Мужчина перед ней схватил ее за другую руку, внезапно развернув ее к стеклянному окну, используя ее тело как щит, что было откровенно глупо, потому что она была маленького роста и миниатюрной, а его голова была намного выше ее.

Вторая пуля прошла именно через это место.

Мужчина упал, его глаза потухли, в долю секунды он стал мертв для всего мира.

Он был пятнадцатым.

Вздохнув, Лайла посмотрела на кровь на себе и пошла в ванную, закрыв дверь. Она знала порядок действий. Она знала, что позвонит в службу безопасности и своему куратору, что кто-то приедет и проводит ее обратно в жилой комплекс, где жили девочки, и все это займет около двадцати минут. Эти двадцать минут были драгоценными. Они принадлежали ей.

Она отбросила проклятый полупрозрачный халат в сторону и вошла в ванну. Она никогда не принимала ванну, пока ее не начали продавать на аукционе и мужчины не привели ее в отель. Он находился недалеко от клуба, принадлежал тому, кто руководил всей этой операцией, и людям было проще утолить свою похоть сразу после покупки.

Она не знала, кто руководит операциями, никто из девушек не знал. Но она знала, что это называется Синдикат, только потому, что однажды присутствовала на собрании, где они говорили об этом, а она подслушивала. На местах же у них были кураторы, у которых были кураторы, у которых тоже были кураторы, и она не знала, как высоко находится командная цепочка. Она находилась на самой нижней ступеньке пирамиды, ей дали гостиницу, которую она должна была использовать. Именно здесь осуществлялись все краткосрочные покупки. Долгосрочные контракты означали переезд в другое место, куда захочет покупатель.

Отель предоставлял номера для всех видов развратных желаний, самым распространенным из которых был секс без согласия. Но если фетиш существовал, он был удовлетворен. Здесь не было понятия согласия и законности, сочувствия или морали. Это была бездна небытия.

Она побывала во многих номерах отеля, и во всех них была ванная, которой она всегда пользовалась, даже если на пять минут. Эти пять минут были особенными. Она дорожила этим временем, когда оставалась одна от посторонних глаз и была в безопасности.

Ванна наполнилась до краев, и она погрузилась под воду, благословенная тишина охватила ее, глаза закрылись, дыхание остановилось. Она ухватилась пальцами за бортик ванны, черная дыра снова манила, так близко. С годами дыра становилась все больше и больше, ее притяжение было еще сильнее, чем раньше. У нее больше не будет такого шанса, окончательного побега, окончательного вызова всем, кто отнимал ее частички, оставляя внутри пустоту, пока она ничего не чувствовала.

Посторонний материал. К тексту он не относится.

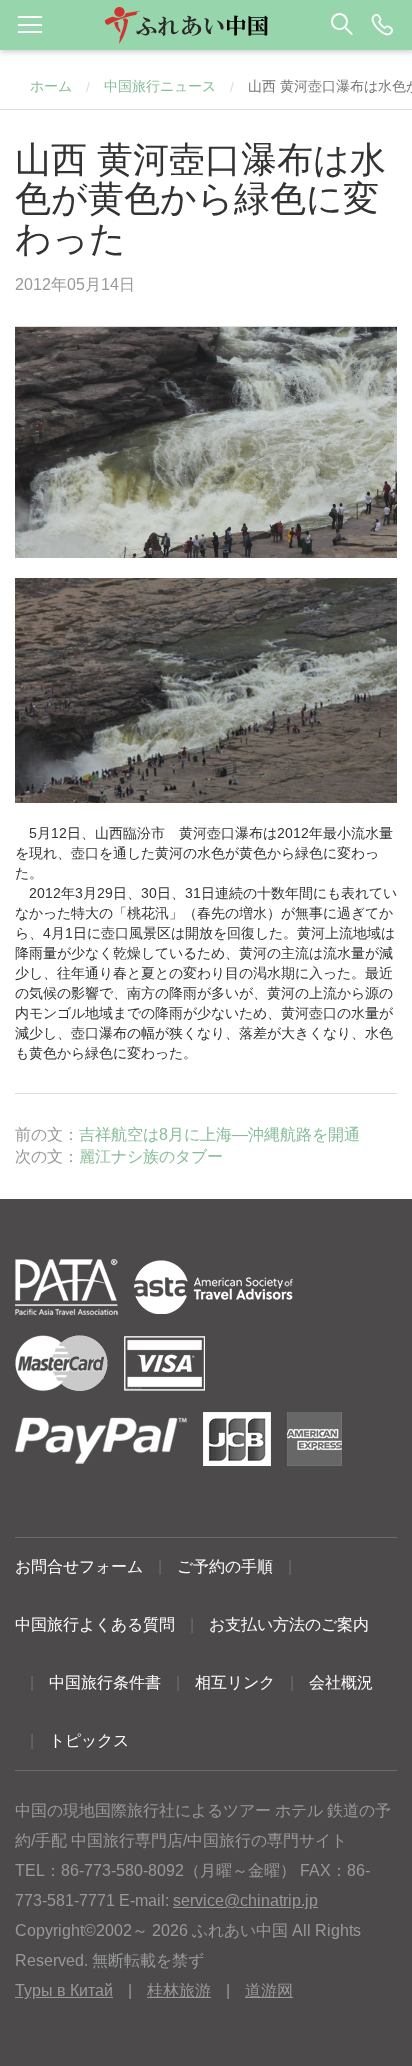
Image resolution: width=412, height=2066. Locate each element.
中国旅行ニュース (160, 86)
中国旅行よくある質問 (95, 1624)
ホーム (51, 86)
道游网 (269, 1990)
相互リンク (235, 1682)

Под водой, в тишине, ей не нужно было быть никем. Ей не нужно было знать, кто она. Она не знала, кем она была. Она не знала, что ей нравится или не нравится, и что бы она выбрала, будь она обычным человеком с обычной жизнью. Стала бы она художницей, или врачом, или танцовщицей, или кем-то еще? Были бы у нее любящие родители, братья и сестры, семья, которая любила бы ее и переживала за нее, если бы она не вернулась домой вовремя? Заботилась бы она о них или была бы эгоисткой? Какие у нее были бы увлечения? Любила бы она кошек, собак или вообще никого? Была бы у нее аллергия? Был бы у нее партнер, который бы ее любил? Был бы секс действительно чем-то приятным или чем-то, чего она боится? Были ли люди на воле когда-нибудь изнасилованы? Будет ли она свободна?

Ее легкие начали гореть, желание дать им сгореть переполняло ее, отпустить все это, позволить всему этому закончиться раз и навсегда.

Было бы так легко отпустить.

Но она должна была жить.

Ради того единственного ответа, который он держал в руках.

Еще один день. Если она проживет еще один день, о последующих она сможет побеспокоиться позже.

Сделав большой глоток воздуха, она вышла из ванны, ее грудь вздымалась от притока кислорода в кровь, с волос капало, когда она перевела взгляд на угол ванной. Дверь, которую она закрыла, была открыта.

Он стоял там.

Это заставило ее задуматься. Дважды за одну ночь?

Какого хрена он там был? Он не давал о себе знать после убийства. Это было беспрецедентно. Но она не собиралась с ним разговаривать, а тем более давать ему возможность отреагировать. Он был холоден и манипулятивен. То, что он зациклился на ней, еще ничего не значило.

Под приглушенным желтым светом ванной комнаты он был виден ей как никогда давно. Она посмотрела на него, вглядываясь в его лицо. Он был богат, она это знала, и не только из-за его одежды. Он был одет во все черное, как и каждый раз, когда она его видела. Возможно, это помогало ему слиться с тенью — костюм-тройка без галстука, рубашка распахнута, чтобы была видна его мужественная грудь.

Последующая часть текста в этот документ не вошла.